▶ _Activity_
Could you write out, exactly and with no pictures, every line from the one containing "Instruction: Open the" through the last line of the entries?

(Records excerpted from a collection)
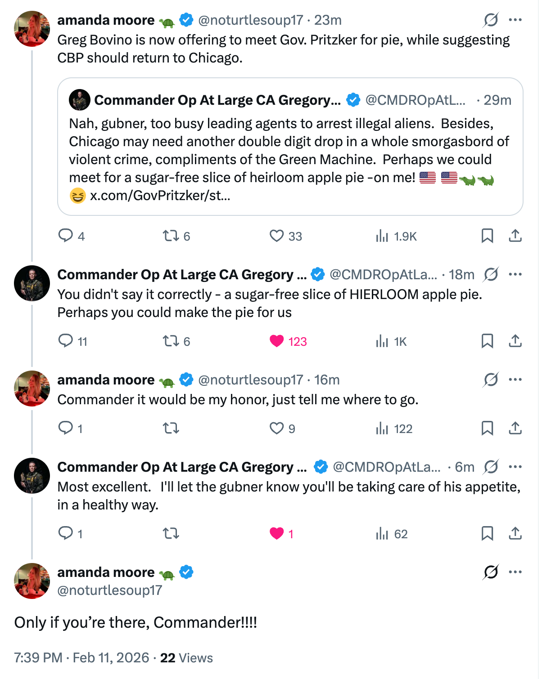Click amanda moore's avatar on the top tweet
Image resolution: width=551 pixels, height=679 pixels.
[32, 29]
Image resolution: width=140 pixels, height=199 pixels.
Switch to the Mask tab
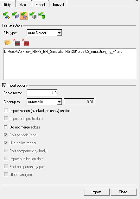tap(23, 5)
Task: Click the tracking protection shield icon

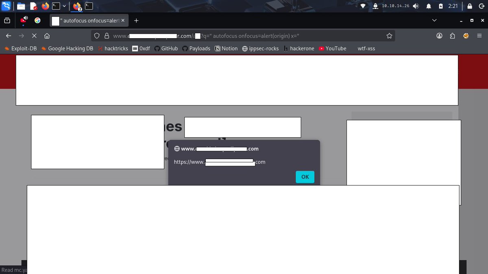Action: (97, 36)
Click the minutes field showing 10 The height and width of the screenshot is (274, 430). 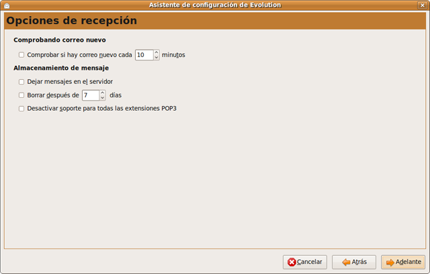(x=143, y=55)
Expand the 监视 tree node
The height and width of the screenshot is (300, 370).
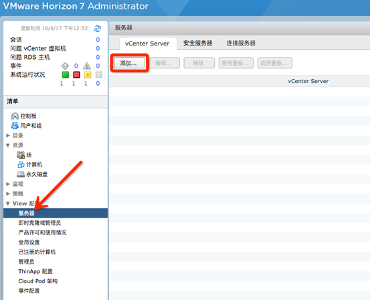pyautogui.click(x=8, y=183)
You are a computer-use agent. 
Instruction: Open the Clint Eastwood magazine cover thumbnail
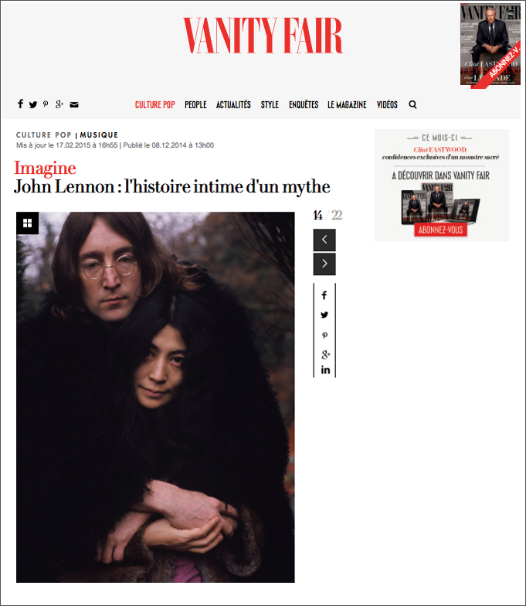tap(490, 45)
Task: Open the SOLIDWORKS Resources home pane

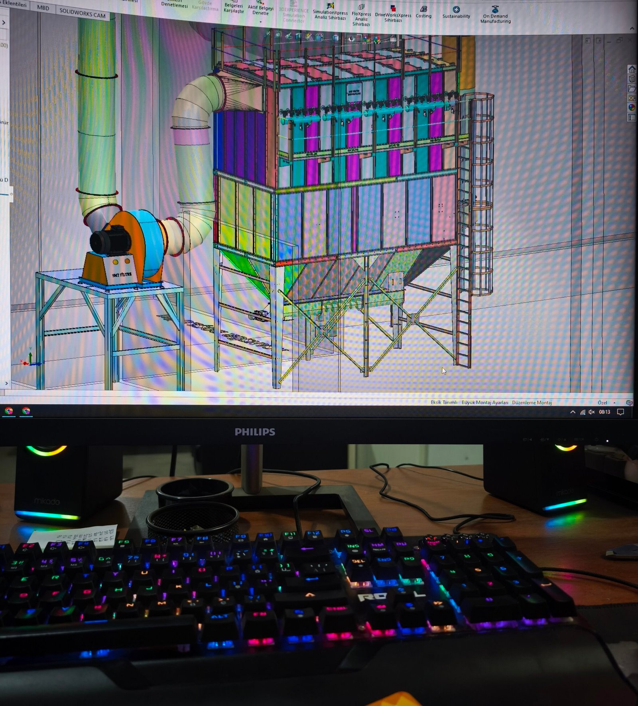Action: pyautogui.click(x=632, y=69)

▶ _Expected answer_
Instruction: Open the Clint Eastwood magazine cover thumbnail
tap(490, 45)
Task: Open the SOLIDWORKS Resources home pane

Action: pyautogui.click(x=632, y=69)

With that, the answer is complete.